• [WHAT IS REQUIRED]: For the records below, report how many lines include the string "item", leaving out everything except the number.

--- INPUT DATA ---

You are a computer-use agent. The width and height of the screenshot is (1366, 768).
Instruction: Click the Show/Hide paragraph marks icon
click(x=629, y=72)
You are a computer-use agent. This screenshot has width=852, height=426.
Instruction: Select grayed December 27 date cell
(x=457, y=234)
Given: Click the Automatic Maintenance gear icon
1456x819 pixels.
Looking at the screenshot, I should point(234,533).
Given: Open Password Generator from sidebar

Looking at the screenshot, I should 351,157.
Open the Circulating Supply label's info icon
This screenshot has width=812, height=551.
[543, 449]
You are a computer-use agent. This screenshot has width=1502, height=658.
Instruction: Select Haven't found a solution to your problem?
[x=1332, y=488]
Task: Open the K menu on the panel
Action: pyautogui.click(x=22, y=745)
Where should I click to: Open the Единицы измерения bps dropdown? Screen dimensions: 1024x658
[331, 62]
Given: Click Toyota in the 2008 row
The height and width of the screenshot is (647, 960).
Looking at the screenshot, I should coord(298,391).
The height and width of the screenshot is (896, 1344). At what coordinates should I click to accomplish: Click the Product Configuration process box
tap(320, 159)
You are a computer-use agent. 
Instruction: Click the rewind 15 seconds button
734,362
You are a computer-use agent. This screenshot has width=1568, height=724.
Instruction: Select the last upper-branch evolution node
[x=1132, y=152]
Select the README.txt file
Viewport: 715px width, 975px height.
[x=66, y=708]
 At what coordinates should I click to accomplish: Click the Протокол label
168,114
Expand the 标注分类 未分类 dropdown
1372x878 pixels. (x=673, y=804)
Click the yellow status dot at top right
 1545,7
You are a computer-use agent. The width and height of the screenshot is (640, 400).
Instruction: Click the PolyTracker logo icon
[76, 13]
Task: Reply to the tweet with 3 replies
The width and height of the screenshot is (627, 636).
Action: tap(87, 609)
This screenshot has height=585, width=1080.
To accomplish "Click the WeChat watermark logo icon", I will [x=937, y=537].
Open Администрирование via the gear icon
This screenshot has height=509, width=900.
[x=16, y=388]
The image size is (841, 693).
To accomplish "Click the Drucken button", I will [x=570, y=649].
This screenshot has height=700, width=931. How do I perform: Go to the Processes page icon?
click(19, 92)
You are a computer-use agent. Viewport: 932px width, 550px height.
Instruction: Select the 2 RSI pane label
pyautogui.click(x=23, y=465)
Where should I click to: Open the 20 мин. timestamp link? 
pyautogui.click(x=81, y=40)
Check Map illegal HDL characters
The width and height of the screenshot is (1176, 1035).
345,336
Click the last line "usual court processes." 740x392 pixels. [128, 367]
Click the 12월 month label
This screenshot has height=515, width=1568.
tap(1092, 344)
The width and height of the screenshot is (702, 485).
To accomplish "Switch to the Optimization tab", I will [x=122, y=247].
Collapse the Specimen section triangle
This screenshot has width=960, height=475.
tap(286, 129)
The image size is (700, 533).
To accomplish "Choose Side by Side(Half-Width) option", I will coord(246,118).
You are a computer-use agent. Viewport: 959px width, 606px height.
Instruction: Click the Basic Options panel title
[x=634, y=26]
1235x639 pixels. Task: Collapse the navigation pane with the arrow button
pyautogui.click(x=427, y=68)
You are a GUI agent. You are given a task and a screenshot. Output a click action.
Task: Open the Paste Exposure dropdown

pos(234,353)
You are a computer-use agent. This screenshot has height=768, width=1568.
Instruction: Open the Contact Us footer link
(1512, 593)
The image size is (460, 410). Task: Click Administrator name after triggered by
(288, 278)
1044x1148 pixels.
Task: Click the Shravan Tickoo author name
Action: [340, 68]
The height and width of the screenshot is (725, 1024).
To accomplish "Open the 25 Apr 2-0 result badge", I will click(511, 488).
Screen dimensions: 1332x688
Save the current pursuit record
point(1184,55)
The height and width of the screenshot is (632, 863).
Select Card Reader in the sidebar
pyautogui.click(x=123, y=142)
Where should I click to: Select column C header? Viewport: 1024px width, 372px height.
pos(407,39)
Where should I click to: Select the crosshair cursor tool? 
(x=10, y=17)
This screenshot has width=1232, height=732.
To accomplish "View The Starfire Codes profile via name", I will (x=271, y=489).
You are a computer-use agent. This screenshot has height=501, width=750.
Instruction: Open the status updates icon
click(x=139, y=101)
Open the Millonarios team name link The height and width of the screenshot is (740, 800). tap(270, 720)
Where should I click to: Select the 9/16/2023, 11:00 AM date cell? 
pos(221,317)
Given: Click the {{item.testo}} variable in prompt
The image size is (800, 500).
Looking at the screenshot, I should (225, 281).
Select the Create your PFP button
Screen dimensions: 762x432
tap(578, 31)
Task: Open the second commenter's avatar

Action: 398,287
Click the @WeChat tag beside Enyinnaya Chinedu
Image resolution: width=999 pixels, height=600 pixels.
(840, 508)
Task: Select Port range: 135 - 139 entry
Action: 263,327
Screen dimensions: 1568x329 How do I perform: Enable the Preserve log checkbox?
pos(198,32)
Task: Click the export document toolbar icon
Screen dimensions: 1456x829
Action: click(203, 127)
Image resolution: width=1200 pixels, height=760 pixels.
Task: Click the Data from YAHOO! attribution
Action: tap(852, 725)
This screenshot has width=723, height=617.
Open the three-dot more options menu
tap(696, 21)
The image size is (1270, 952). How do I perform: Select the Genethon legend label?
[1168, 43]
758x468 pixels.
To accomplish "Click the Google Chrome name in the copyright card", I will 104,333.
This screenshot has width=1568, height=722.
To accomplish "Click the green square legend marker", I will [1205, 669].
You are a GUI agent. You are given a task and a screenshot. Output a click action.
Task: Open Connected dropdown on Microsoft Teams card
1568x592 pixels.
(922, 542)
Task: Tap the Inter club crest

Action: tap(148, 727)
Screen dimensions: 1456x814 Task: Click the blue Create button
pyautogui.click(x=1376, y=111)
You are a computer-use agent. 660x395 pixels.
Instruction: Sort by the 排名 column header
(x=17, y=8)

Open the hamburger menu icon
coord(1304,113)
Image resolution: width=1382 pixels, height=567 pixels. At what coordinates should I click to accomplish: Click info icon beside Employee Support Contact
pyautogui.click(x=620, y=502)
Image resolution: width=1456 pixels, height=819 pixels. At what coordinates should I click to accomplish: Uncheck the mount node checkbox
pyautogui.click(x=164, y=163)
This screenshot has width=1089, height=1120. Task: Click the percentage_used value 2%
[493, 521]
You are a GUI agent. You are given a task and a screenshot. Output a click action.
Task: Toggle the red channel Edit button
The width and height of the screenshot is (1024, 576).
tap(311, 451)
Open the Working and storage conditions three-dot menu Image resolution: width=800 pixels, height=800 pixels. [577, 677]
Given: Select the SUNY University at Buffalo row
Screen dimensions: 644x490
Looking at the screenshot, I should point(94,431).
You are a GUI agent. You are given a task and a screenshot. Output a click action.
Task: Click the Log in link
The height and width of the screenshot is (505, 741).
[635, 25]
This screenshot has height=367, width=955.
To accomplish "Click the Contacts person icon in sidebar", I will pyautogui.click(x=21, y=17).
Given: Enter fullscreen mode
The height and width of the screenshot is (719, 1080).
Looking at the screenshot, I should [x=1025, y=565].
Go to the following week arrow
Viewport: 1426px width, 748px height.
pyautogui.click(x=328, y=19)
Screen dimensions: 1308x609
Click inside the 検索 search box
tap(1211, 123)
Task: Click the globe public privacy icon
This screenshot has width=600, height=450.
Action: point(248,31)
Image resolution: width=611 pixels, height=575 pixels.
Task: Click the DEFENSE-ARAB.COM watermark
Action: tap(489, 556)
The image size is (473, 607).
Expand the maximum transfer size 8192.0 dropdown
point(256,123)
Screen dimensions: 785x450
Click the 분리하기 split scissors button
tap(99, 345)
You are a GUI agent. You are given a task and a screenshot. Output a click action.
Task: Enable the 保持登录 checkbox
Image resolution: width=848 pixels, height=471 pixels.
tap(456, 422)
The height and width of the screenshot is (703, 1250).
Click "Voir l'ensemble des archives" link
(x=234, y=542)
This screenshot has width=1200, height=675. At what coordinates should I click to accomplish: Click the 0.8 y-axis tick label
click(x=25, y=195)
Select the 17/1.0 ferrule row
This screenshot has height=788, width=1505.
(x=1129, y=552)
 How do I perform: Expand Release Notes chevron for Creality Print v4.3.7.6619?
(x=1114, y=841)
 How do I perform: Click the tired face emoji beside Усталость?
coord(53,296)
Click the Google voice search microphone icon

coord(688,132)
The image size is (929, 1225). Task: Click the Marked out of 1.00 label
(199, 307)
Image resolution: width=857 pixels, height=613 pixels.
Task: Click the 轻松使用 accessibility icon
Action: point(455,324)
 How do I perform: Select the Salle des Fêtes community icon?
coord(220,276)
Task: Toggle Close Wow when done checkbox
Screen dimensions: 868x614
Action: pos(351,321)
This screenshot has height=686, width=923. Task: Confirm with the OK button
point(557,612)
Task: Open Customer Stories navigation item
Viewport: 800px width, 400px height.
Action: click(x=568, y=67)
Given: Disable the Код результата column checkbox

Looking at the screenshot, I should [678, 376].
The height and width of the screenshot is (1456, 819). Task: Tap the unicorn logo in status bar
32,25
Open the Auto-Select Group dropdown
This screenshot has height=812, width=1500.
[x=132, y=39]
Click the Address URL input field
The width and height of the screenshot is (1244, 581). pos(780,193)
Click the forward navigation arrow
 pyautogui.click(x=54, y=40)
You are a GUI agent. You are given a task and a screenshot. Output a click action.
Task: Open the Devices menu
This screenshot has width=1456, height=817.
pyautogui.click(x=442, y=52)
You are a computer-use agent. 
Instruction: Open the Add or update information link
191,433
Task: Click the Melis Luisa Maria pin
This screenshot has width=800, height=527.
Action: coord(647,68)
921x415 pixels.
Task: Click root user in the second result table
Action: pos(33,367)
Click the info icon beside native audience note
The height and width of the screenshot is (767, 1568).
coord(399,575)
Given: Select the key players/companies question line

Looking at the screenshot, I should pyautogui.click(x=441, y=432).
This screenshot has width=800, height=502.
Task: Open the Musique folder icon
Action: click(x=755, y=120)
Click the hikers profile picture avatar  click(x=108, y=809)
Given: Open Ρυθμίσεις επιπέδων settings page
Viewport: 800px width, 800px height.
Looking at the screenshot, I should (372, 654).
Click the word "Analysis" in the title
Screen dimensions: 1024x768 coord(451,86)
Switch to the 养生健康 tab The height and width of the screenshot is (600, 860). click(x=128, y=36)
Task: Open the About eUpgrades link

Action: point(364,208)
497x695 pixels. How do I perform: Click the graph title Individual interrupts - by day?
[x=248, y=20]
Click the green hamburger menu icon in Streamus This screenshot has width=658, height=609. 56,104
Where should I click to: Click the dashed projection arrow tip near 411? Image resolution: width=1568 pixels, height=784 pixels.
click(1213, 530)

---

• [RESPONSE FOR THIS EXERCISE]: 2